**TASK SET:**
[1] In the text on Tafel plots and Evans diagrams, which reaction did Julius Tafel study in the early 1900s?
[2] Extend the text on Tafel plots and Evans diagrams, picking up right after its final sentence.

** Begin TEXT EXCERPT **

Tafel Plot and Evans Diagram

To understand the foundation of corrosion current measurements the Tafel plot and the Evan’s diagram are explained. The connection between a polarization curve and the Evan’s diagram is explained and how to extract the corrosion current from a polarization curve.

Tafel slope

As usual, it would be great if we can predict the corrosion current or corrosion potential. Julius Tafel studied the Hydrogen Evolution Reaction (HER) in the early 1900s. HER is a common reaction in corrosion because all water contains protons. He found that there is an exponential relationship between the applied current at a platinum surface and the potential.

This is also true the other way around (applied potential and measured current). A convenient way of plotting this relationship was to plot the potential versus the logarithm of the current, lg I, because using the logarithm leads to a linear plot.

Figure 4.1 | Tafel plot scheme with arbitrary scale and indication of the Tafel slope

In Figure 4.1 the slope of the line is called the Tafel slope. It is usually expressed in the units mV/decade. This approach is the ideal case. For many reasons real reactions often deviate from this behavior. Very common reasons are passivation and diffusion limitation. The influence of passivation will be discussed later (see chapter Features of Polarization Curves).

Oxygen reduction reaction

Diffusion limitation leads to a potential independent current. The amount of converted species, for example in the oxygen reduction reaction (ORR) the oxygen, is depleted within reach of the electrode. The reaction can only continue, and thus a current can only occur, if new oxygen diffuses towards the electrode. The current no longer depends on the potential, but the transport of oxygen in the solution. So the Tafel plot will no longer be linear (s. Figure 4.2).

Figure 4.2 | Tafel plot of a diffusion limited system

Combining reduction and oxidation

Up to now we have only looked at the reduction or the oxidation, but we need to combine a reduction and an oxidation for corrosion to occur. This is also the situation in real environments.

** End TEXT EXCERPT **
** Begin EXTRACTED RECORDS **

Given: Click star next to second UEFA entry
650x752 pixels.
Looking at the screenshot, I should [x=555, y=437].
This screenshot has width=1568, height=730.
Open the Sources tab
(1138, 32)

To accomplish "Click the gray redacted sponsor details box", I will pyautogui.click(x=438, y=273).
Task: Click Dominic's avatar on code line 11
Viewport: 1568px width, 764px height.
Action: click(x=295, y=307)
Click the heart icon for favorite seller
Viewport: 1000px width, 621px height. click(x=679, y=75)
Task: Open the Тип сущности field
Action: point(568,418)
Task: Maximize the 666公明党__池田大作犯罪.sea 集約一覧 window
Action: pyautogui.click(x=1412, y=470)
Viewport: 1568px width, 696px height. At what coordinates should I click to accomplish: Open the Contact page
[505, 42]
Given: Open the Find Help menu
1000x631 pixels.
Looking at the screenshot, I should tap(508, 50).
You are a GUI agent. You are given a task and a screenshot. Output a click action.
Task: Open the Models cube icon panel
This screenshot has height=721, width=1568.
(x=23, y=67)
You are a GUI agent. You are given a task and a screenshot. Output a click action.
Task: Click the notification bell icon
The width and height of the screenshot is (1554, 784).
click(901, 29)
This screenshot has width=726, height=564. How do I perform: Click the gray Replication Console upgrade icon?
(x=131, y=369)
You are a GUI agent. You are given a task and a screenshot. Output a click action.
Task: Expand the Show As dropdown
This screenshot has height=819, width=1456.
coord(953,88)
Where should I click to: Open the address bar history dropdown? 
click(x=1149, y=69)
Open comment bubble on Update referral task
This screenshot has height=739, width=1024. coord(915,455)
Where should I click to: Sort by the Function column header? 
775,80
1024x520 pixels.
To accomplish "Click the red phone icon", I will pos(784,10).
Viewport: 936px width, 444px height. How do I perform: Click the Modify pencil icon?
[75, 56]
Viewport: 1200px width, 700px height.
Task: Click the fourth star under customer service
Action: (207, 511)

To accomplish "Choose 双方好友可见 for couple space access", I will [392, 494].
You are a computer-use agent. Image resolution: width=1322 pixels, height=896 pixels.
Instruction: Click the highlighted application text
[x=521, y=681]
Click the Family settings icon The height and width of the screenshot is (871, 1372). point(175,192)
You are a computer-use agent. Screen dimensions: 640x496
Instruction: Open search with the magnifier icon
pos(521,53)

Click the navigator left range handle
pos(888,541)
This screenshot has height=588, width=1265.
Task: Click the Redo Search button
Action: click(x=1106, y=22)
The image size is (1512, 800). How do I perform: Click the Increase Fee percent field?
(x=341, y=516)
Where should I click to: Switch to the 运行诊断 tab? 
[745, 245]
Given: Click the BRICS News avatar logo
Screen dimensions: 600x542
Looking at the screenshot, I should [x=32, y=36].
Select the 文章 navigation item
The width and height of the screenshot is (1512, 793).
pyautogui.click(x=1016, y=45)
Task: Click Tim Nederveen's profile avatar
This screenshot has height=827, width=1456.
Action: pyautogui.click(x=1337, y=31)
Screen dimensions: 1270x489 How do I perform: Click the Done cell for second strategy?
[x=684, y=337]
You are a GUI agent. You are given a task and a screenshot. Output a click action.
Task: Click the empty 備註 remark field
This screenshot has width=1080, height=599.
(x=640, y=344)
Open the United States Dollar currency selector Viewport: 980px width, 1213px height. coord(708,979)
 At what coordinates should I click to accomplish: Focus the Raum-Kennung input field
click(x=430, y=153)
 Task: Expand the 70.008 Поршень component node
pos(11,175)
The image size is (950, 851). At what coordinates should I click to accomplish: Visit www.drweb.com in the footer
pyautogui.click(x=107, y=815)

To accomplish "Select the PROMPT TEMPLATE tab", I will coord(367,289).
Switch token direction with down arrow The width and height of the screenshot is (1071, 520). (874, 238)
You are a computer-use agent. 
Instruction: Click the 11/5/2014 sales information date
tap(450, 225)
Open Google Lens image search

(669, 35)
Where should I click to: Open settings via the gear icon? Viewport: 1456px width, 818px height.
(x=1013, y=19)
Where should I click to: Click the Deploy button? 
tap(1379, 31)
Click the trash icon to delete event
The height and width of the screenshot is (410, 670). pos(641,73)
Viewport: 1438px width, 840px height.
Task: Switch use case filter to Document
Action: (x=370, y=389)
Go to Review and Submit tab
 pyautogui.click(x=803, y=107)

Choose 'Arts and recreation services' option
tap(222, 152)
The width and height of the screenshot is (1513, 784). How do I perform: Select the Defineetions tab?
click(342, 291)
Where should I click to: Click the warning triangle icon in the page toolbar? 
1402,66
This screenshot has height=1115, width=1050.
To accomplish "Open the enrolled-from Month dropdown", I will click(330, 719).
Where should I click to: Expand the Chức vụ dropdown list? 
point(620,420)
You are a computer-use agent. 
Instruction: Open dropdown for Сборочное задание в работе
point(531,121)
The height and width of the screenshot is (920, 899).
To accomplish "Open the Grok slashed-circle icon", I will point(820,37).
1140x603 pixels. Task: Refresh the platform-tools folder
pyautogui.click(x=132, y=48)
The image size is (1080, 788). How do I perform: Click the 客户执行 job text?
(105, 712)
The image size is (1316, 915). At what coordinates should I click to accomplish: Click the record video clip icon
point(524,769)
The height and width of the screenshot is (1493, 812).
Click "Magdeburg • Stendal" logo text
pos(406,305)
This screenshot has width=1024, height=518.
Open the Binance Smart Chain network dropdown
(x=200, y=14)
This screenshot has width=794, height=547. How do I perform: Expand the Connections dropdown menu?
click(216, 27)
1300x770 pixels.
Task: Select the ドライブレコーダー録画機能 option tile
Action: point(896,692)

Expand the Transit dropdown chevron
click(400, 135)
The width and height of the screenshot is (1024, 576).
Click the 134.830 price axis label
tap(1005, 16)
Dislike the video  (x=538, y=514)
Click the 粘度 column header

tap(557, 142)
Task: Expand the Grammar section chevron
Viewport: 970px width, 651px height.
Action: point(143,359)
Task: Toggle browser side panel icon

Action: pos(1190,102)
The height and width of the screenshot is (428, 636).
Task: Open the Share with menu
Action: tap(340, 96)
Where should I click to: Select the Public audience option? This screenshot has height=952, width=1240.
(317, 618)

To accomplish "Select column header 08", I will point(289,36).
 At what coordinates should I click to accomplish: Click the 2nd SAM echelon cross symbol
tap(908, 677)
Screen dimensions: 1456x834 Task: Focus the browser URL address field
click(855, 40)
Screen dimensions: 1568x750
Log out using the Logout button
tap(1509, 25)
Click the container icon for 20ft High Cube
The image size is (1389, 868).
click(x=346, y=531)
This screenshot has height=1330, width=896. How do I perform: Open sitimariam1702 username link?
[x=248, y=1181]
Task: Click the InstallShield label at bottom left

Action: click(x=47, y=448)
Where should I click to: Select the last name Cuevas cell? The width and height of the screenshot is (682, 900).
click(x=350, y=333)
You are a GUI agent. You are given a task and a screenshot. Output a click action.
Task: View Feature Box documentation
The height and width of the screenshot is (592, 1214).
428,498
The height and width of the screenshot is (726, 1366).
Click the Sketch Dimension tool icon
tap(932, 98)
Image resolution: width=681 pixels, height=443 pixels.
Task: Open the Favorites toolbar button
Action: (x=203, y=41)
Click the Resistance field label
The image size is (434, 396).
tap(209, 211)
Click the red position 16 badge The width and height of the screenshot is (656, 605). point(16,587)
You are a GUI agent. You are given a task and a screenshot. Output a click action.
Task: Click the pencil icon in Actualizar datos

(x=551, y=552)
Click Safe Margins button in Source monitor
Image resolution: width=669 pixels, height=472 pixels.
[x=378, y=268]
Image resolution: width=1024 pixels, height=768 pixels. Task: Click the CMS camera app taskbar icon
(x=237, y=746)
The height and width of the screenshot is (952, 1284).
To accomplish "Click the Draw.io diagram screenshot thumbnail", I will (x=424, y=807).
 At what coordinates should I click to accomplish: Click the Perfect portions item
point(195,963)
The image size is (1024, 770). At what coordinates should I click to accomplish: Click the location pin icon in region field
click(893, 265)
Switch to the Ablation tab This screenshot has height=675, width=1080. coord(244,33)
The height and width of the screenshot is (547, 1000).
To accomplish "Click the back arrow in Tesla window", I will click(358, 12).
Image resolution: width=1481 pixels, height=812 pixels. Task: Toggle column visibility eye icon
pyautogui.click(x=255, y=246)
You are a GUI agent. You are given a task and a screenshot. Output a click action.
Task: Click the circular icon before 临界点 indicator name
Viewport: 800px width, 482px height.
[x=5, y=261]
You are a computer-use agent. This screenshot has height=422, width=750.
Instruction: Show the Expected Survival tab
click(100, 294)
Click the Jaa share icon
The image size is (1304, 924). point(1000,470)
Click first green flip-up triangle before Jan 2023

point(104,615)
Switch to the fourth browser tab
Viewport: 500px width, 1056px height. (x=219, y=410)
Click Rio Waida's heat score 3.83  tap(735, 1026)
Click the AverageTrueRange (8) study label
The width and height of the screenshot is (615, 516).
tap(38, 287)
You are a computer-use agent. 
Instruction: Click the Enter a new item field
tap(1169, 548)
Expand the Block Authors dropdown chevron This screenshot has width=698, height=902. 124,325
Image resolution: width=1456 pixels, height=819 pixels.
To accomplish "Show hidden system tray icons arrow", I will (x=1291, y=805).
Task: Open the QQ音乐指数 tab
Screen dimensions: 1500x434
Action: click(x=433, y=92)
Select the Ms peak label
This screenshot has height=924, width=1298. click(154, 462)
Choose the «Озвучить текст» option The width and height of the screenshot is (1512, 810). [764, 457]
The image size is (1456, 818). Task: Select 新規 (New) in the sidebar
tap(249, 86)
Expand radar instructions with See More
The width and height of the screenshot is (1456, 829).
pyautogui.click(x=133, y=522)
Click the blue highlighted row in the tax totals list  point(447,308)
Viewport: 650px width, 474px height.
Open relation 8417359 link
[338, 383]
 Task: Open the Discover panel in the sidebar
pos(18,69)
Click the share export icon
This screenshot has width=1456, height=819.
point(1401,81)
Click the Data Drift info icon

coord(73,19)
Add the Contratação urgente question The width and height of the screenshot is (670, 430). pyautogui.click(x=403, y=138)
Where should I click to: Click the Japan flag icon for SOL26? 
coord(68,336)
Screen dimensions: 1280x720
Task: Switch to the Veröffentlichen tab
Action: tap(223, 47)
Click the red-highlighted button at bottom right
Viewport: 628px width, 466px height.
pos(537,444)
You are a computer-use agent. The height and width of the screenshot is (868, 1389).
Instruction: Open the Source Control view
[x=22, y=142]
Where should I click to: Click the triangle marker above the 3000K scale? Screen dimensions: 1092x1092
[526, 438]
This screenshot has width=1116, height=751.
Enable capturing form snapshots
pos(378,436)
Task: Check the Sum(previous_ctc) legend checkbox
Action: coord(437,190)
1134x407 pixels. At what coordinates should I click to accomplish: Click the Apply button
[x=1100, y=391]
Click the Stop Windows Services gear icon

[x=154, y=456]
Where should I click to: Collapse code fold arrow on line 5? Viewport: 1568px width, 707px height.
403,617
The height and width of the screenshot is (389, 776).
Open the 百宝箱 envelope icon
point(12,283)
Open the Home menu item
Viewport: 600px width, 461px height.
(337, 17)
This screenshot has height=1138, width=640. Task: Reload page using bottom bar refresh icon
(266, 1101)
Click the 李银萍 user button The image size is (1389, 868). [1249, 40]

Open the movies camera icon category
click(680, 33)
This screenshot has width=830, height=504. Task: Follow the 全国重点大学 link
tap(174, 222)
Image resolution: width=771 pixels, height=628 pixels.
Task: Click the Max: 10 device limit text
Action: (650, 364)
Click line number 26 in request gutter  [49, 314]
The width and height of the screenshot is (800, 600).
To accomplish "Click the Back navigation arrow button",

** End EXTRACTED RECORDS **

**SOLVED TASKS:**
[1] Julius Tafel studied the Hydrogen Evolution Reaction (HER).

[2]
If the Tafel plot of both side reactions is known, one can use the two Tafel plots to find the theoretical corrosion current and corrosion potential. This is possible due to two facts:

  1. An immersed conducting sample has one potential at any instant and thus all reactions must happen at that potential.
  2. The conversion of charge demands that all electrons donated need to be accepted, i.e. the reactions have to happen at the same rate which implies the same current.

From these two conditions it can be derived that the corrosion current and the corrosion potential are determined by the point where the two Tafel plots of the reduction reaction and oxidation reaction meet. Plotting the two Tafel plots (or more) into one plot is an Evans diagram (see Figure 4.3). It is helpful to estimate what influence a change in the oxidation or reduction rate has on the corrosion rate. Also the potential and corrosion current of a galvanic couple can be predicted.

Figure 4.3 | Evan’s Diagram

Polarization curve

Unfortunately, the Evan’s diagram is most of the times only used for qualitative estimations. The numbers of influences and missing quantitative data usually makes it necessary to evaluate the system with an experiment. Usually this is done with a polarization curve. To record such a curve a linear potential sweep is applied to the samples and the current is recorded.

The recorded current is the difference between the current of the oxidation and the reduction. This means that the measured current at the corrosion potential is 0. Since the plot is made in a logarithmic scale a 0 would correspond to a minus infinite (‑∞), which a potentiostat can’t measure. A scheme of a polarization curve is shown in Figure 4.4.

The goal of recording a polarization curve is usually to extract the corrosion potential as well as the corrosion current, but as in the previous paragraph discussed the point of interest, the intersection of the two Tafel plots, is not directly visible in the polarization curve.

Further away from the corrosion potential the polarization curve is mainly influenced by only one of the reactions. At very cathodic potentials the reduction dominates and at very anodic potentials the oxidation. Due to this the linear parts of the polarization curves can be used for extrapolation of the Tafel slopes and thus the corrosion potentials as well as corrosion current.


Figure 4.4 | Polarization curve (green) with Evan’s diagram (blue)

For a reliable extrapolation the linear behavior over a few decades is ideal and at least for one decade necessary. The more decades show the linear behavior the better the extrapolation. According to the theories we have looked at up to now, the curves should stay linear in the Tafel plot when the potential difference to Ecorr is increased.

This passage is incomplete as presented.